PROBLEM 1 ▸ Translate the following sentence from the Andrei Chuvilaev profile into French: "With Viktoria Borzenkova, he won the 2003 Winter Universiade and 2004 Bofrost Cup on Ice."
PROBLEM 2 ▸ Quote verbatim the stretch of the Andrei Chuvilaev profile from "Medal record" through "Russia (with Semkina)".

SELECTED PASSAGE ▸
....................

Andrei Chuvilaev

Personal information
- Full name: Andrei Mstislavovich Chuvilaev
- Born: 23 May 1978 (age 48) Moscow, Russian SFSR, Soviet Union
- Height: 2.00 m (6 ft 6+1⁄2 in)

Figure skating career
- Country: Russia
- Skating club: Yubileyny Sports Club
- Retired: 2006

Medal record
Figure skating: Pairs
Representing Russia (with Borzenkova)
Winter Universiade
| Gold medal – first place | 2003 Tarvisio | Pairs |
| Gold medal – first place | 2001 Zakopane | Pairs |
Representing Russia (with Semkina)
Winter Universiade
| Bronze medal – third place | 1997 Muju | Pairs |

= Andrei Chuvilaev =

Russian pair skater

Andrei Mstislavovich Chuvilaev (Андрей Мстиславович Чувиляев; born 23 May 1978) is a Russian former pair skater. With Viktoria Borzenkova, he won the 2003 Winter Universiade and 2004 Bofrost Cup on Ice.

....................

SOURCE MATERIAL ▸

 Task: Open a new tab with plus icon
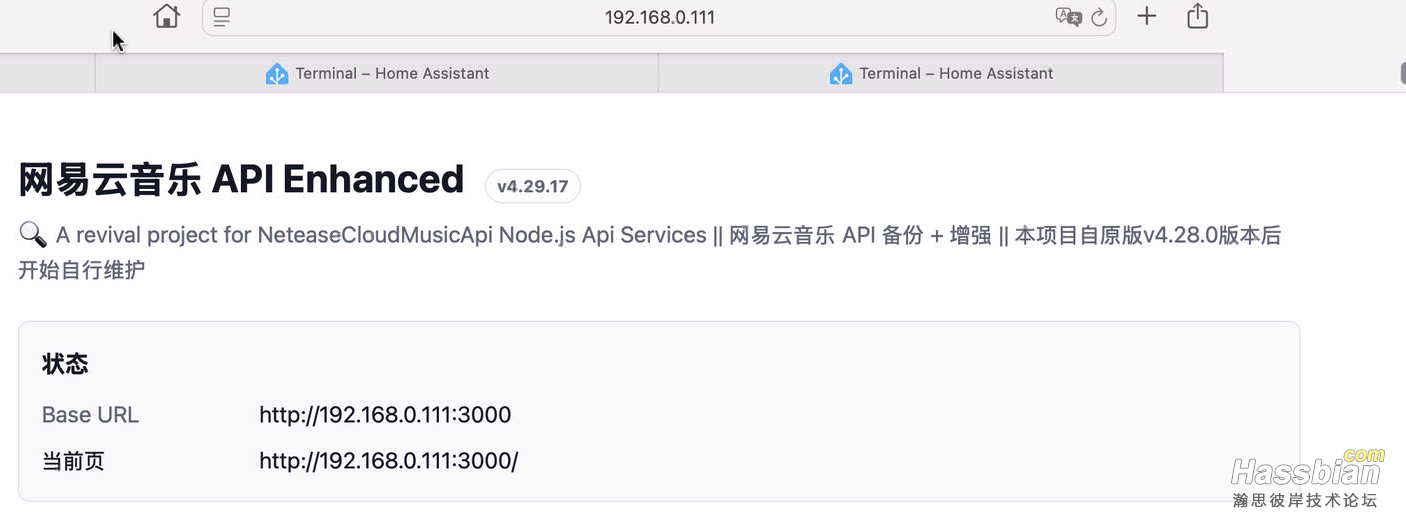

....................

TASK ANSWER 1 ▸ Avec Viktoria Borzenkova, il a remporté l'Universiade d'hiver de 2003 et la Bofrost Cup on Ice de 2004.

TASK ANSWER 2 ▸
Medal record
Figure skating: Pairs
Representing Russia (with Borzenkova)
Winter Universiade
| Gold medal – first place | 2003 Tarvisio | Pairs |
| Gold medal – first place | 2001 Zakopane | Pairs |
Representing Russia (with Semkina)